A Man Without a Country - Kurt Vonnegut [6]
And when she shows up she’s the belle of the ball [draws line upward]. She is so heavily made up that her relatives don’t even recognize her. Then the clock strikes twelve, as promised, and it’s all taken away again [draws line downward]. It doesn’t take long for a clock to strike twelve times, so she drops down. Does she drop down to the same level? Hell, no. No matter what happens after that she’ll remember when the prince was in love with her and she was the belle of the ball. So she poops along, at her considerably improved level, no matter what, and the shoe fits, and she becomes off-scale happy [draws line upward and then infinity symbol].
Now there’s a Franz Kafka story [begins line D towards bottom of G-I axis]. A young man is rather unattractive and not very personable. He has disagreeable relatives and has had a lot of jobs with no chance of promotion. He doesn’t get paid enough to take his girl dancing or to go to the beer hall to have a beer with a friend. One morning he wakes up, it’s time to go to work again, and he has turned into a cockroach [draws line downward and then infinity symbol]. It’s a pessimistic story.
The question is, does this system I’ve devised help us in the evaluation of literature? Perhaps a real masterpiece cannot be crucified on a cross of this design. How about Hamlet? It’s a pretty good piece of work I’d say. Is anybody going to argue that it isn’t? I don’t have to draw a new line, because Hamlet’s situation is the same as Cinderella’s, except that the sexes are reversed.
His father has just died. He’s despondent. And right away his mother went and married his uncle, who’s a bastard. So Hamlet is going along on the same level as Cinderella when his friend Horatio comes up to him and says, “Hamlet, listen there’s this thing up in the parapet, I think maybe you’d better talk to it. It’s your dad.” So Hamlet goes up and talks to this, you know, fairly substantial apparition there. And this thing says, “I’m your father, I was murdered, you gotta avenge me, it was your uncle did it, here’s how.”

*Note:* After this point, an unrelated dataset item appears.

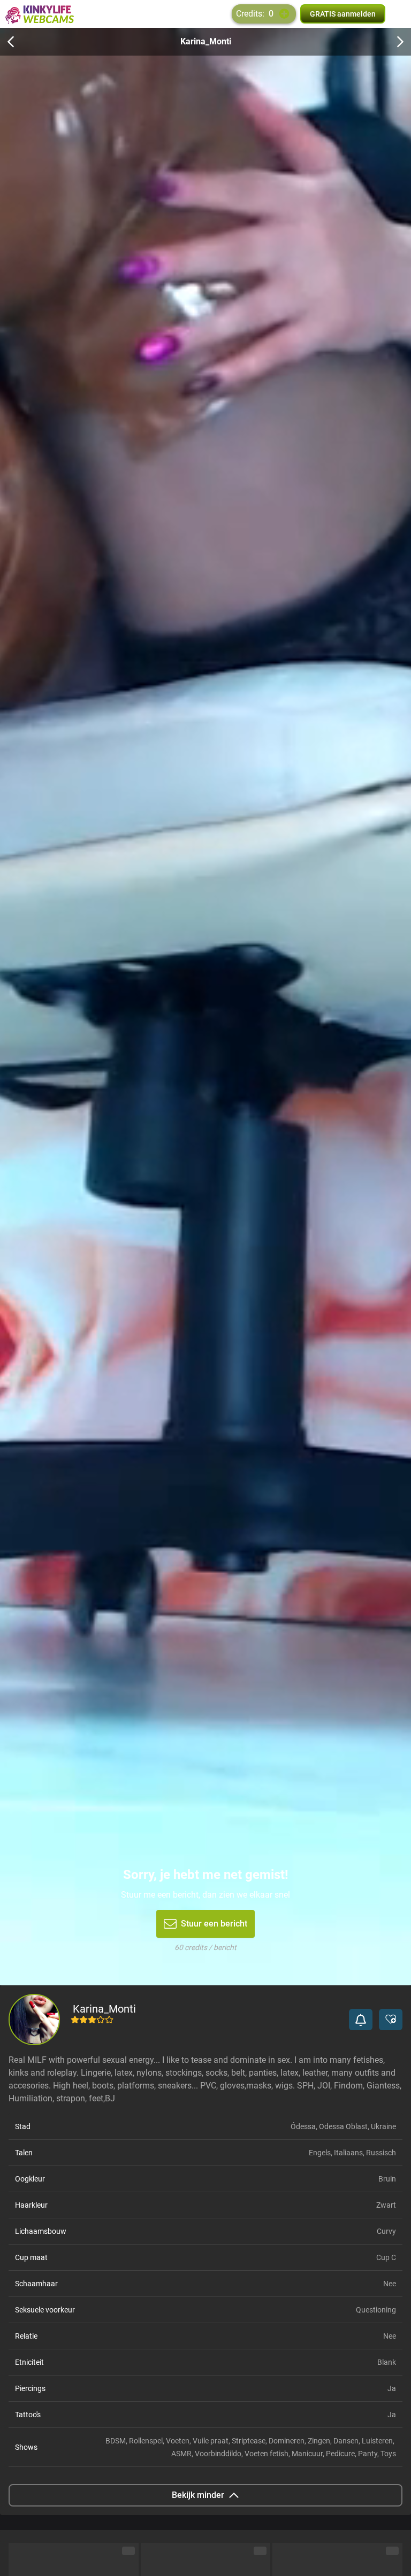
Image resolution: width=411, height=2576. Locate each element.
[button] (360, 2019)
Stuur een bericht (214, 1924)
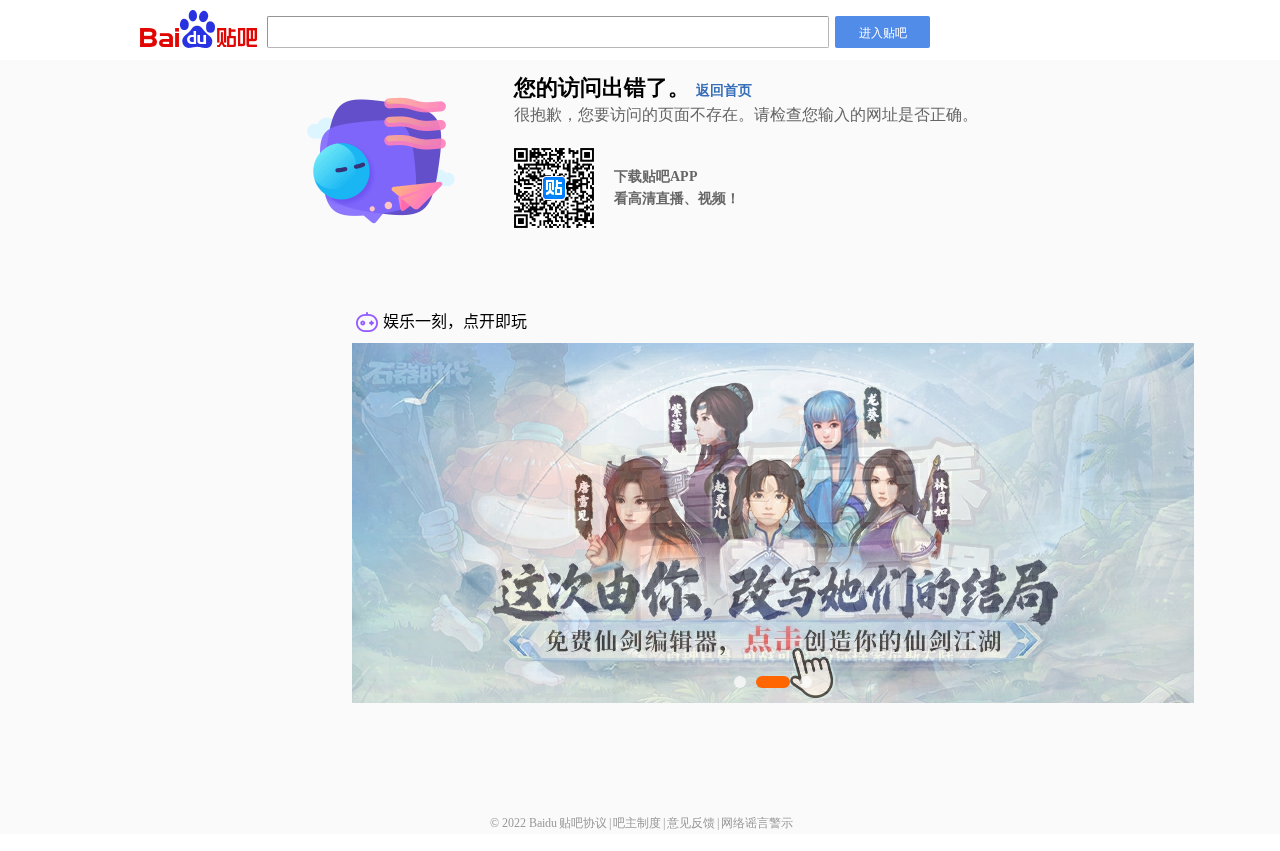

Well, was this good news or bad news? To this day we don’t know if that ghost was really Hamlet’s father. If you have messed around with Ouija boards, you know there are malicious spirits floating around, liable to tell you anything, and you shouldn’t believe them. Madame Blavatsky, who knew more about the spirit world than anybody else, said you are a fool to take any apparition seriously, because they are often malicious and they are frequently the souls of people who were murdered, were suicides, or were terribly cheated in life in one way or another, and they are out for revenge.
So we don’t know whether this thing was really Hamlet’s father or if it was good news or bad news. And neither does Hamlet. But he says okay, I got a way to check this out. I’ll hire actors to act out the way the ghost said my father was murdered by my uncle, and I’ll put on this show and see what my uncle makes of it. So he puts on this show. And it’s not like Perry Mason. His uncle doesn’t go crazy and say, “I-I-You got me, you got me, I did it, I did it.” It flops. Neither good news nor bad news. After this flop Hamlet ends up talking with his mother when the drapes move, so he thinks his uncle is back there and he says, “All right, I am so sick of being so damn indecisive,” and he sticks his rapier through the drapery. Well, who falls out? This windbag, Polonius. This Rush Limbaugh. And Shakespeare regards him as a fool and quite disposable.
You know, dumb parents think that the advice that Polonius gave to his kids when they were going away was what parents should always tell their kids, and it’s the dumbest possible advice, and Shakespeare even thought it was hilarious.
“Neither a borrower nor a lender be.” But what else is life but endless lending and borrowing, give and take?
“This above all, to thine own self be true.” Be an egomaniac!
Neither good news nor bad news. Hamlet didn’t get arrested. He’s prince. He can kill anybody he wants.